* WORK TO COMPLETE *
Type the listing below out again exactly. No images.

┌──

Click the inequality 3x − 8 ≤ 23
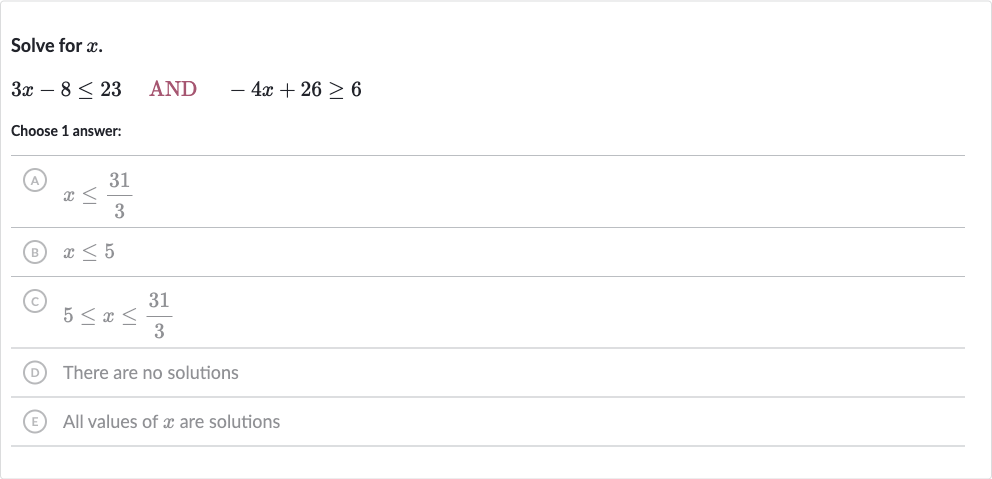Screen dimensions: 992x479 [66, 89]
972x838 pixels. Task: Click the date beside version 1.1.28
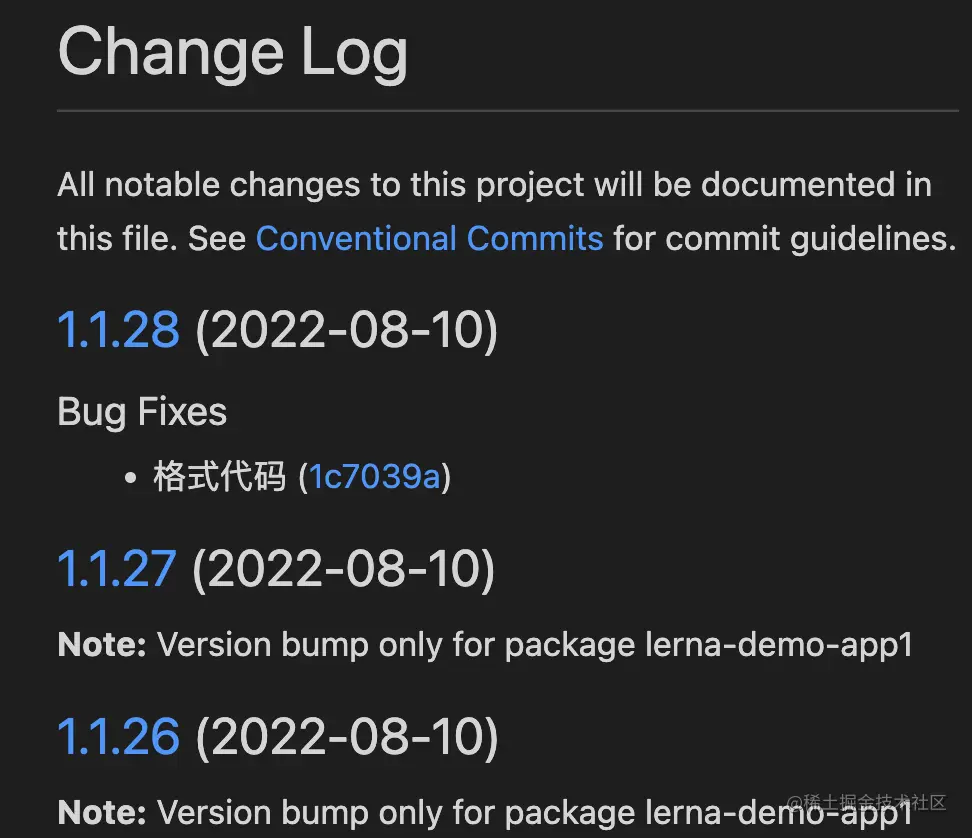coord(347,330)
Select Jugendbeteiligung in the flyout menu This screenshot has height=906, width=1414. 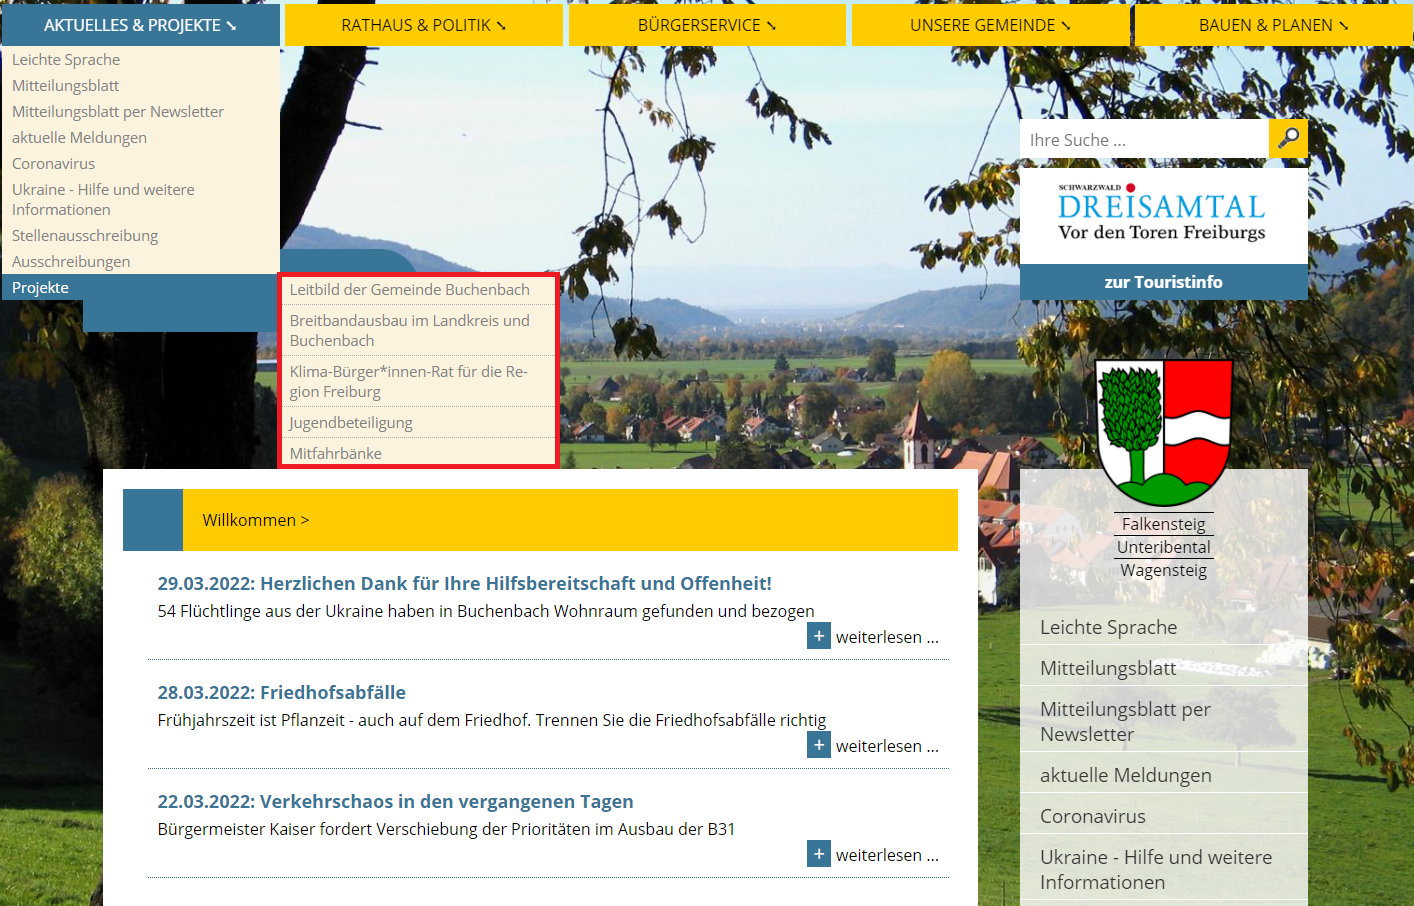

└──

* WRITTEN RESPONSE *
Click the inequality 3x − 8 ≤ 23
Screen dimensions: 992x479 [66, 89]
972x838 pixels. Task: Click the date beside version 1.1.28
coord(347,330)
Select Jugendbeteiligung in the flyout menu This screenshot has height=906, width=1414. 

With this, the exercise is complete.